[DIRECTION A]
Answer each question about the essay on becoming empty nesters below, giving each answer on its own line with the same mark.
(i) Which city did the family move to?
(ii) In which city was the last home where the writer spent time with their mom?
(iii) When the family bought their current house, how many of the kids were in college?
[DIRECTION B]
The essay on becoming empty nesters below lists what the Los Angeles home was brimming with memories of. Name every one.

[PASSAGE]
___
The time has come. My husband and I are what is commonly referred to as “empty nesters,” no kids living full time at home, and we’ve grown tired of the isolation and long commutes from our suburban subdivision. So we’ve put our house on the market and have been hunting for new digs in town. This is actually the very first time we have considered a home that does not include the needs of the children. It’s been a struggle for me. On the one hand, it’s exciting and liberating, but on the other hand it’s sad to leave behind kids’ rooms filled with memories.
These last several years have been bittersweet in so many ways. Moving to Nashville meant saying goodbye to places and people I’ve loved my whole life. Our home in Los Angeles was brimming with memories of parties, sleepovers, bruised knees and broken hearts. It was the last home where we spent time with my mom. And it was the house we thought we’d live in during our retirement. But I guess the universe had other plans and here we are.
When we first bought our current house, it was brand new. It felt empty, like a totally blank slate. I was certain we’d never fill it with memories and experiences like we’d done back home. The kids were older, in fact two were in college, and the youngest was in high school. Since teenagers don’t usually want parents around much, we rarely saw his new friends, but I persevered and we still hosted holiday dinners and other types of get togethers. The college kids came home for vacations from time to time. We even hosted out of town friends.
___
[RECORDED INFORMATION]
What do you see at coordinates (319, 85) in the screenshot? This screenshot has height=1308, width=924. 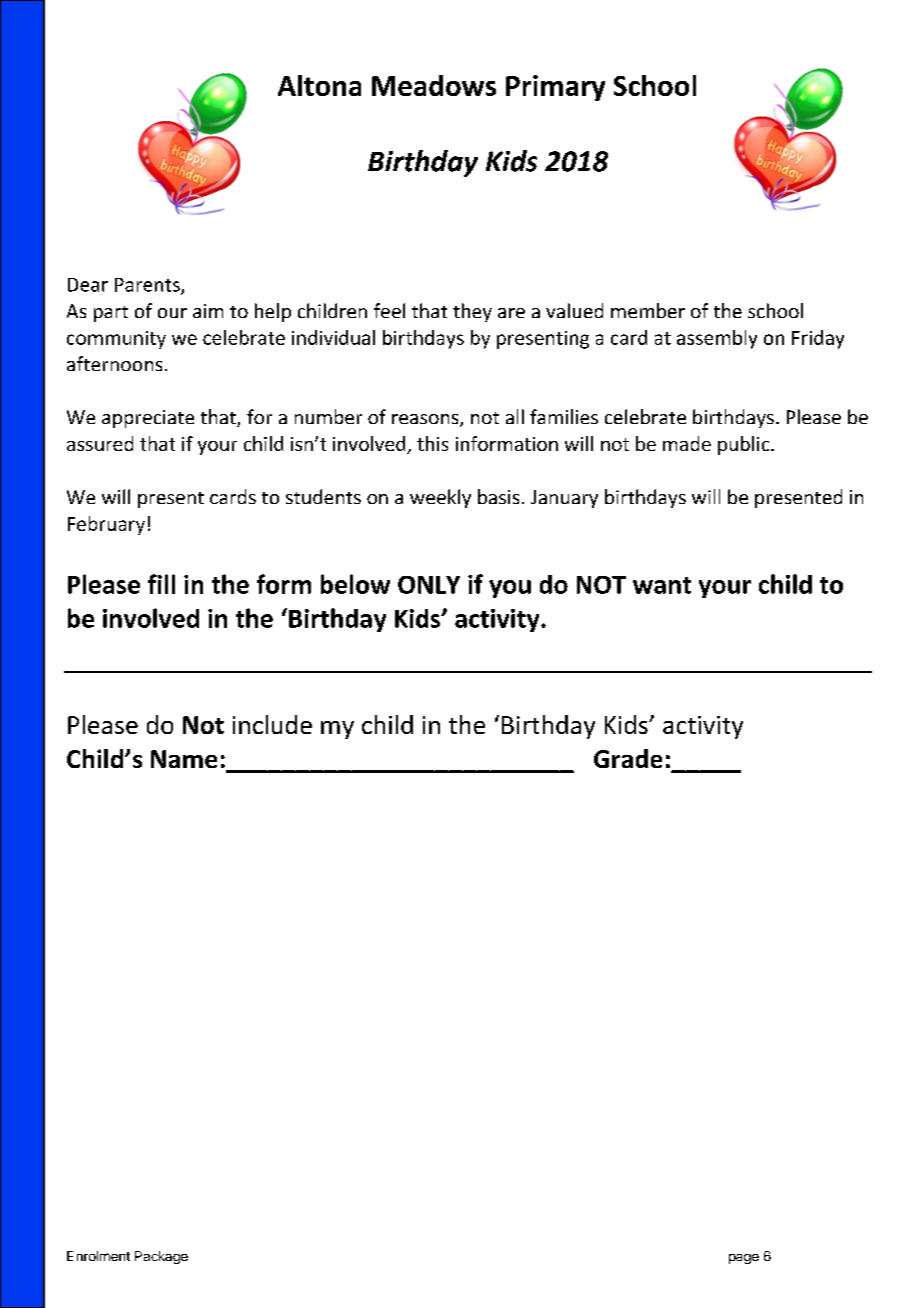 I see `Altona` at bounding box center [319, 85].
___
[WORKED ANSWER A]
(i) Nashville
(ii) Los Angeles
(iii) Two

[WORKED ANSWER B]
Parties, sleepovers, bruised knees, and broken hearts.